How are votes bought in contemporary democracies? Allen Hicken, Associate Professor of Political Science at the University of Michigan, explores this very question in his research.

Recent work published in World Politics finds that in democracies with weak political parties, vote buying tends to take the form of buying brokers, or local middlemen that connect candidates to voters. Most theories of vote brokerage see brokers as important as sources of information or for their role in the enforcement of vote buying. However, Hicken and his coauthors argue that candidates buy brokers for their social networks. They contend that candidates strategically choose brokers who distribute handouts to key constituencies—groups that candidates need to show they value or use to signal their electoral viability. They developed this theory of brokerage based on extensive interview data gathered from Indonesia, a country with a relatively weak party system. To further test and refine, they used evidence from surveys, focus-group discussions, and analyses of brokers' lists of voters targeted for handouts.

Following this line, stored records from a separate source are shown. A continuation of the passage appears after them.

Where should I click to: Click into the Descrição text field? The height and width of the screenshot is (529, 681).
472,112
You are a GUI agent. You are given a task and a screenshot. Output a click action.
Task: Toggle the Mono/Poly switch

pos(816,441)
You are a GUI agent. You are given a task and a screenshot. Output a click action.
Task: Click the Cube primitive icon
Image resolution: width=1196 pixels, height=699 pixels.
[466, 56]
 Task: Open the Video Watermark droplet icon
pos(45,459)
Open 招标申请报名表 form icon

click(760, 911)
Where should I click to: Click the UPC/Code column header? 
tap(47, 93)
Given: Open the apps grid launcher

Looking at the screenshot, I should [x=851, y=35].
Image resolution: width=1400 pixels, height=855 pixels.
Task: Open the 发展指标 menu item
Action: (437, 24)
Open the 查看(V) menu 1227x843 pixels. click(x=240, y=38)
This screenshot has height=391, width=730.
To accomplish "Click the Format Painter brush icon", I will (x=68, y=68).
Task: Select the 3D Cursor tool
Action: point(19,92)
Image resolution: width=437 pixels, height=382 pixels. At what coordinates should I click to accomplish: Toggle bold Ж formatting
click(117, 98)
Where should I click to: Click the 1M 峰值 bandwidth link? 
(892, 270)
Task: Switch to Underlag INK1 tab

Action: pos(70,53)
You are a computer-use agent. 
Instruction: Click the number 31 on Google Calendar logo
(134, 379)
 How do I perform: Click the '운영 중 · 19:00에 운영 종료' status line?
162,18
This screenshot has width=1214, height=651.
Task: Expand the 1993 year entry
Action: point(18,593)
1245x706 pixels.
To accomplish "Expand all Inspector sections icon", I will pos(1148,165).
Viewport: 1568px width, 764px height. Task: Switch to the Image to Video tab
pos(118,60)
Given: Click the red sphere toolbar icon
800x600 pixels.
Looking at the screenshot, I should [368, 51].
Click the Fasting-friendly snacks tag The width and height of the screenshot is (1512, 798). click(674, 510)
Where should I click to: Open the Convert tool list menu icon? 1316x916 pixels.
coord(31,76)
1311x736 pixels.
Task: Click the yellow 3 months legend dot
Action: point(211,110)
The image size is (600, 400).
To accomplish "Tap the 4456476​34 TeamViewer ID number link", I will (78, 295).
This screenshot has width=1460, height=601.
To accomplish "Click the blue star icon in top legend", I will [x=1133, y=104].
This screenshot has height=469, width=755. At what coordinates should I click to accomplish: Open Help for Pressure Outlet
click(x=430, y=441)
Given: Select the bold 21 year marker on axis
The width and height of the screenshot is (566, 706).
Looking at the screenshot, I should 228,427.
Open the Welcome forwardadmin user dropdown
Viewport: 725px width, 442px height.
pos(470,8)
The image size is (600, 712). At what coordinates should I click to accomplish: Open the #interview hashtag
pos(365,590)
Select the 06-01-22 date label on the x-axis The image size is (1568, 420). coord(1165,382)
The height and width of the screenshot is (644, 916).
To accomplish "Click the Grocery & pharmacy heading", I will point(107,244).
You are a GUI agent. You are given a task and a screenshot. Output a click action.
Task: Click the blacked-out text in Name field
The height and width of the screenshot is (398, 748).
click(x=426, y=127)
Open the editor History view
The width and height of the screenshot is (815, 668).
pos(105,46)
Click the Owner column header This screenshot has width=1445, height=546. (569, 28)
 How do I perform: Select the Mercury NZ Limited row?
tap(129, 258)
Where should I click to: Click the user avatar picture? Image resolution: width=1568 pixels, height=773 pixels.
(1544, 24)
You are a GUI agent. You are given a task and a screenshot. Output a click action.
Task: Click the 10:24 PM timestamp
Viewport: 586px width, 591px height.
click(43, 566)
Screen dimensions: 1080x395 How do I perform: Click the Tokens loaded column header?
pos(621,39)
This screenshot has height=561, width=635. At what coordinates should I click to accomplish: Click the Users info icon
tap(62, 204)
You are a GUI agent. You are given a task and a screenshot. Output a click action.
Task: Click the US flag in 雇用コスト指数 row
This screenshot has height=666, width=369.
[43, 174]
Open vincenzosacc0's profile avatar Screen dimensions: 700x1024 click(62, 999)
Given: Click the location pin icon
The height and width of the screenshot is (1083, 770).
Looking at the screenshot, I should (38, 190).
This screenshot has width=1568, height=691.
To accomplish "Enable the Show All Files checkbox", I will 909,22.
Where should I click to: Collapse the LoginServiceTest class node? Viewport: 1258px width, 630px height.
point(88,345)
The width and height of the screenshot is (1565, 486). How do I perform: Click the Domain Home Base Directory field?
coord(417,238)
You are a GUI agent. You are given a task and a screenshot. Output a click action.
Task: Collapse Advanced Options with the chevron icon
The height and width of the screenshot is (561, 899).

Other research published in the American Political Science Review uses voter surveys in the Philippines to measure social networks, social preferences, and vote buying. This study identifies two distinct strategies that brokers employ to enforce vote buying and distribute handouts. In villages with dense social networks, brokers select well-connected voters who are easy to monitor. In contrast, in villages with sparse networks, brokers opt for voters they trust to reciprocate without the need for oversight. To read more about his work on electoral brokers in the Global South, check out his award-winning book on the topic, which expands scope beyond the Philippines to study Southeast Asia more broadly.

In addition to his work on the role of brokers in elections, Hicken is also a co-principal investigator (alongside fellow U-M Political Science Professor Ken Kollman) for the Constituency-Level Elections Archive (CLEA), a repository of election results for legislative elections around the world.